The Breeding and Foaling Process for Shetland Ponies and Miniature Horses
If you would like to breed Shetland ponies and miniature horses, you need to make sure that you do this process at the right time at the right pace.
While Shetland ponies and miniature horses are the same species as other, larger horses, their small size leads to a few major differences. Some of the tips we suggest include:
- We do not breed our Shetland ponies and miniature horses before three years of age because they need time to develop fully
- If Shetland ponies and miniature horses breed before three years of age, their small size can lead to difficult births
- It is not unusual for Shetland ponies and miniature horses to wait until seven years of age to deliver their first foal
When we feel it is appropriate for our Shetland ponies and miniature horses to breed, we usually turn the stallion loose into the pasture with a group of mares. This is called pasture breeding.
When this is done while the mares are “in heat,” this leads to more success. The specific timing of this process is known as hand breeding.
Once a pregnancy takes place, the typically birthing period is between 310 and 360 days of gestation. If the mare is of a smaller size, the foals might be born a little bit sooner.
If a foal is born between 300 days of gestation, the survival rate is incredibly low.
One of the most significant complications that might develop with the birthing process of Shetland ponies and miniature horses is something known as dystocia.
This takes place when the foal is too large (or in the wrong orientation) to exit its mother appropriately. For example, a hoof or shoulder might get caught on the pelvis as the foal tries to exit.
For this reason, it is critical to have a trained professional present at every birthing process involving Shetland ponies and miniature horses.
Foals Are Vigorous
The foals of Shetland ponies and miniature horses are usually very strong shortly after the birthing process has finished. They might even nurse four to seven times per hour. This is normal. Let them eat.

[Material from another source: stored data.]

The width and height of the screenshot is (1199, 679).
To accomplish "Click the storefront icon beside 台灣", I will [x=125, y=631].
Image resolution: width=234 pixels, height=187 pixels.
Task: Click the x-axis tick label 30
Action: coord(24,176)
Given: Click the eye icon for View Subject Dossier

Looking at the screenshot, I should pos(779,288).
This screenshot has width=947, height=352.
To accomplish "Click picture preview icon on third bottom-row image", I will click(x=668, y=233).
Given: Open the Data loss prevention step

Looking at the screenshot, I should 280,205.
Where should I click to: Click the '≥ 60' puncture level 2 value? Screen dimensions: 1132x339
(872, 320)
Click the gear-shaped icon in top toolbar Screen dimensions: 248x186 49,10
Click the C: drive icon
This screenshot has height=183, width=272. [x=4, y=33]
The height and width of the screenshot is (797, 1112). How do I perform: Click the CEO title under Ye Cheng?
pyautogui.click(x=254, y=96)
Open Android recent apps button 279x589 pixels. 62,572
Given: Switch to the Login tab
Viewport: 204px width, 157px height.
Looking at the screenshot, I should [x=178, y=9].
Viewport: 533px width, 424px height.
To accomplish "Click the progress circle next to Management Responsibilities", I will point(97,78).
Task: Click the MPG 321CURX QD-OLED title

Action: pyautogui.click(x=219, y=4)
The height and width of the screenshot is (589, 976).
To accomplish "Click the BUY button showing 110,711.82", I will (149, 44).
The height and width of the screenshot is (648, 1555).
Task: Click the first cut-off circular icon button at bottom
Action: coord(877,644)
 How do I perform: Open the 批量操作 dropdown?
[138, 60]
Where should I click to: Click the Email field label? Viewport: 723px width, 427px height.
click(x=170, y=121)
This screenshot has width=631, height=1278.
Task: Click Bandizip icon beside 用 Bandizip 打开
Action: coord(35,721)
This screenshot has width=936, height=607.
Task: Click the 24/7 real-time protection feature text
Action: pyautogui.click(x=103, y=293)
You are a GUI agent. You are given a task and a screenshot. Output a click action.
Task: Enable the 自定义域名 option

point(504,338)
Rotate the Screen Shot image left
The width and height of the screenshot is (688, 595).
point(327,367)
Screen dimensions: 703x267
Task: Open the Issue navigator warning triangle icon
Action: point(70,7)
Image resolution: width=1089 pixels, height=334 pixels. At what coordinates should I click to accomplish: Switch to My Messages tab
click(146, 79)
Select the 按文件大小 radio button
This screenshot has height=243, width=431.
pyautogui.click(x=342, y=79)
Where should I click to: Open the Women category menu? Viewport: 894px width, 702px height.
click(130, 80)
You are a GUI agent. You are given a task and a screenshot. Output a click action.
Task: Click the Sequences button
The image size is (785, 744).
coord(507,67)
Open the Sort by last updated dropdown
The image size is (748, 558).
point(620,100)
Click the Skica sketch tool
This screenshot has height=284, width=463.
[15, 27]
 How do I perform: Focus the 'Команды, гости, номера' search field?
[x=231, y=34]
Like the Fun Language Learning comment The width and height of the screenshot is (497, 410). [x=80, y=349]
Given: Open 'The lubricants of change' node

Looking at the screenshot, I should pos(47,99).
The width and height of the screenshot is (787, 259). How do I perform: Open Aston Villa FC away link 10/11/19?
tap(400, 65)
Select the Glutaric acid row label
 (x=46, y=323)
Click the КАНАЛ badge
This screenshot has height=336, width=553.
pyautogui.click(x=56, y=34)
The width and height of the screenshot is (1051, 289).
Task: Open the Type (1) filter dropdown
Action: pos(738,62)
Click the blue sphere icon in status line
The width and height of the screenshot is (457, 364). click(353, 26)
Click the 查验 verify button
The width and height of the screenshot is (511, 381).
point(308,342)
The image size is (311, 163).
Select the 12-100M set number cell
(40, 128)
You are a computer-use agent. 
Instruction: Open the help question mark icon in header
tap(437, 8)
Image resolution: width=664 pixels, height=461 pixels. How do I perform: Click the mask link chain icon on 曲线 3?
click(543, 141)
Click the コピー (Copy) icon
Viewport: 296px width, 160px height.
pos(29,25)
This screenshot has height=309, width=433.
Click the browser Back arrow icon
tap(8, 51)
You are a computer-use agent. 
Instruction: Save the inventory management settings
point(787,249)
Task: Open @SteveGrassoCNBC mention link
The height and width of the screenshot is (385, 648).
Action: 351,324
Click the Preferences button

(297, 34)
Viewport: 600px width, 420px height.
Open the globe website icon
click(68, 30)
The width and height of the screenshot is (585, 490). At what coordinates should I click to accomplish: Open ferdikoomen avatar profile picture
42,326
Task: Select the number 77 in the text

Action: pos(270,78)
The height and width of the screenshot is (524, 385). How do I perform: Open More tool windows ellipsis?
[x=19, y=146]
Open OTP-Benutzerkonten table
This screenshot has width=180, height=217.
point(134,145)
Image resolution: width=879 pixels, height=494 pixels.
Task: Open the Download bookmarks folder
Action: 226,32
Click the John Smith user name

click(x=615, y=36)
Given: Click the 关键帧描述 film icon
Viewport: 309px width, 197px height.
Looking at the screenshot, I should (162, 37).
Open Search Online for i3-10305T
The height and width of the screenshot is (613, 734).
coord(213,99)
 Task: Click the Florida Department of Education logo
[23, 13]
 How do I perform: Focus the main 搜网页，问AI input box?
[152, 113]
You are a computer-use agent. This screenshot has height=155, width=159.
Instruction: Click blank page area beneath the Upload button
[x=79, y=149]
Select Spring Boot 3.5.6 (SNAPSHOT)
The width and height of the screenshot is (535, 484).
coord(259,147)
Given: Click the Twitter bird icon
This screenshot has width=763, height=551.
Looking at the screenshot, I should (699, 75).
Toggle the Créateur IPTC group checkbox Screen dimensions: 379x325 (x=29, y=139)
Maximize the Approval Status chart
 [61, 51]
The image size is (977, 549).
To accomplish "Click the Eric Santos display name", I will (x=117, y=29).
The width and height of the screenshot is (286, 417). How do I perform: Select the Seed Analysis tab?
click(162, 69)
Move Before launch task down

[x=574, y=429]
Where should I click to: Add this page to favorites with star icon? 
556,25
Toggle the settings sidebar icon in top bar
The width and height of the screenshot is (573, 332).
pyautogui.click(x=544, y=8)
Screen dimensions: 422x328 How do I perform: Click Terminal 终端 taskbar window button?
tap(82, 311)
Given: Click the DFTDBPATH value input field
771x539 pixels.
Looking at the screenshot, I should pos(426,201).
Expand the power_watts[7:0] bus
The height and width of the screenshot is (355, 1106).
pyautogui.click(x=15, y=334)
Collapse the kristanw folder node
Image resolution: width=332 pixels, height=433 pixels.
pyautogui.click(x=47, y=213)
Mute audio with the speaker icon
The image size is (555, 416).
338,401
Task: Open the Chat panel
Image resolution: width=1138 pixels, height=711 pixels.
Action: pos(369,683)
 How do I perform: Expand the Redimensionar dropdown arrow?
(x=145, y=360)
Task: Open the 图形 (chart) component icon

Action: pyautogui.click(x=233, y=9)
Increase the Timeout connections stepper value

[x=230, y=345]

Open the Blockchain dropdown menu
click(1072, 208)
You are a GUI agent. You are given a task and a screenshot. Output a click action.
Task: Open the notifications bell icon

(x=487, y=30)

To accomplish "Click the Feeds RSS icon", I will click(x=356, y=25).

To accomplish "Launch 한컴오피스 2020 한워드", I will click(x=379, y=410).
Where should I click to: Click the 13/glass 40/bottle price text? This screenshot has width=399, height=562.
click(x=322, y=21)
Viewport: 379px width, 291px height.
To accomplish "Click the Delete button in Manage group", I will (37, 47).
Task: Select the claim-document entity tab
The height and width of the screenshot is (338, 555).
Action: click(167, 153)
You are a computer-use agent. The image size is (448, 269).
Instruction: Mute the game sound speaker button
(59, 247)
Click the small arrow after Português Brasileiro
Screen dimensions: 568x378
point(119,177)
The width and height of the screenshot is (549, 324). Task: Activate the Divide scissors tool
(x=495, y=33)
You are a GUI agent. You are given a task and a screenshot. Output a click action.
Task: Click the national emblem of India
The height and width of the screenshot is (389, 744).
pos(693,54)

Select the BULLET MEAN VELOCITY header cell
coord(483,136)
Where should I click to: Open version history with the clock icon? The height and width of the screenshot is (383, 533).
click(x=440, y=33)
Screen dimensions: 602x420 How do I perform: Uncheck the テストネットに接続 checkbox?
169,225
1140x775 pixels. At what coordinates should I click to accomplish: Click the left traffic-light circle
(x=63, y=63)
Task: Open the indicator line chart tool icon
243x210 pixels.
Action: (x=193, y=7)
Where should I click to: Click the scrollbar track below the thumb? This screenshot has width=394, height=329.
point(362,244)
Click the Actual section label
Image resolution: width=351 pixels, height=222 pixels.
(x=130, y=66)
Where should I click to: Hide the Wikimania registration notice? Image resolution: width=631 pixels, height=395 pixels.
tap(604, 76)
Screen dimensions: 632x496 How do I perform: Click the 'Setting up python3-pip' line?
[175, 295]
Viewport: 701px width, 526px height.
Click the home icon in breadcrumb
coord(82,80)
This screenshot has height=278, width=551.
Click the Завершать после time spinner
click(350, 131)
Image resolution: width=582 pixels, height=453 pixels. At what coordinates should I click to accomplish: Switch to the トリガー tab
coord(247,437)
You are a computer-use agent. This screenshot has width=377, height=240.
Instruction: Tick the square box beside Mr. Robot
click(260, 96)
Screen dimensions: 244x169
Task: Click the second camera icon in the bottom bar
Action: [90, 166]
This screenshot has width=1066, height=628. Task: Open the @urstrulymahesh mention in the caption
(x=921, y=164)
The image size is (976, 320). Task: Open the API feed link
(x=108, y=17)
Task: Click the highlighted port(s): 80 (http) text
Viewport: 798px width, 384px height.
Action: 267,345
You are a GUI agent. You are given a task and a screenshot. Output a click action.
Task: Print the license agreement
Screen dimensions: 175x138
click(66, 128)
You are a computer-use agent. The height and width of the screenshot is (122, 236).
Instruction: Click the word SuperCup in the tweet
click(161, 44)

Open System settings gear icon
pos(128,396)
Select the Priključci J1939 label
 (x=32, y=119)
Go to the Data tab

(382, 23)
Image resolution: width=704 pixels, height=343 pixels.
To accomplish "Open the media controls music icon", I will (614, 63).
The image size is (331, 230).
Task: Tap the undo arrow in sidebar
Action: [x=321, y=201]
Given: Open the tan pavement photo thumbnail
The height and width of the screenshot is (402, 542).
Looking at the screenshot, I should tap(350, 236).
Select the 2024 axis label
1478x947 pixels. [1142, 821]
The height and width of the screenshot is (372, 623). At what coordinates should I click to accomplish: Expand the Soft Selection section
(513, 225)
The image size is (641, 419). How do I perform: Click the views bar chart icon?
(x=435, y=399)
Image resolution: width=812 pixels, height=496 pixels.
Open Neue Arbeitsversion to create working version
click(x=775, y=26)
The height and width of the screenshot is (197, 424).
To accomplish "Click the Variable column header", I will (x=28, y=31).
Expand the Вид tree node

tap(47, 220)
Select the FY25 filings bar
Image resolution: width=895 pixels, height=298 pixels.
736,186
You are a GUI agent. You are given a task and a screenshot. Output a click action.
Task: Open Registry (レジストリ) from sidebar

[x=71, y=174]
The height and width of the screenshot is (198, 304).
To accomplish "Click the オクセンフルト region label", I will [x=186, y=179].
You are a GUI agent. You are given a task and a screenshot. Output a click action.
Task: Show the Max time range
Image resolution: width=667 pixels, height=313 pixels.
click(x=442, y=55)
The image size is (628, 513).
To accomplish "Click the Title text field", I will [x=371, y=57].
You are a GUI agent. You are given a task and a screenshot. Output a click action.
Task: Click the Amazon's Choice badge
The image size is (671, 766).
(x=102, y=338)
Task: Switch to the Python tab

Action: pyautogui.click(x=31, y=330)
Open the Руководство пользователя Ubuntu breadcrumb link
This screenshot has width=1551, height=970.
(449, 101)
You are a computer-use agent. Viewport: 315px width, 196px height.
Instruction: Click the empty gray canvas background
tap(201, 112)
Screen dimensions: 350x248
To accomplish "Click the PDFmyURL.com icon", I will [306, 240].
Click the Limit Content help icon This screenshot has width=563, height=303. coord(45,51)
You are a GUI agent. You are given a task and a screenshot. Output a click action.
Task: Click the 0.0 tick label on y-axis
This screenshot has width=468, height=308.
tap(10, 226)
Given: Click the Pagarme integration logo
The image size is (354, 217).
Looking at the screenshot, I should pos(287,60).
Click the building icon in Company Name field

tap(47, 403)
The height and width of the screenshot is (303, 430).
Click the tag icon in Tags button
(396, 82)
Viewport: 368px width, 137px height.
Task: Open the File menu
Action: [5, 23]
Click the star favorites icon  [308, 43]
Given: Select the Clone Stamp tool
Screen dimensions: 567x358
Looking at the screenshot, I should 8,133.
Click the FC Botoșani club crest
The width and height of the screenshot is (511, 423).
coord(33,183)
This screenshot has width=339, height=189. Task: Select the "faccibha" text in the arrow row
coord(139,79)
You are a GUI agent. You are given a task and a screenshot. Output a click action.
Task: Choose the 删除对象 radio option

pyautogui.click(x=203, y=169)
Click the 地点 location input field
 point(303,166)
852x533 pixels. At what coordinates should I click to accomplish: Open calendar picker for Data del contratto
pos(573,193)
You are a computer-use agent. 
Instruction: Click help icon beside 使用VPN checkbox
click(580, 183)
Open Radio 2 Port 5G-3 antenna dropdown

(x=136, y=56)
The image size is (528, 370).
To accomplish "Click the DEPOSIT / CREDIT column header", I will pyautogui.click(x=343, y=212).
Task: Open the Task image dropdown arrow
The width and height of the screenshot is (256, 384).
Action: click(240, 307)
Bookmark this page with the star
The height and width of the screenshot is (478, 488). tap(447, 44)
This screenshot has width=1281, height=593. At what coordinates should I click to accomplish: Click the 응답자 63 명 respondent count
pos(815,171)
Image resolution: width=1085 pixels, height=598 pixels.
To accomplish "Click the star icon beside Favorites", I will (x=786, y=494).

We have noticed that if the foal is sick, one of the first signs is that the nursing rate will drop. If you notice this, the foal requires medical attention immediately.
Foals tend to gain a few pounds per day. Missing this mark for even a few days could lead to a foal that is in medical distress.
If you notice that your foal is not nursing well, he or she needs the attention of a vet immediately. With the proper care and nutrition, foals should grow to their adult height within a year or two.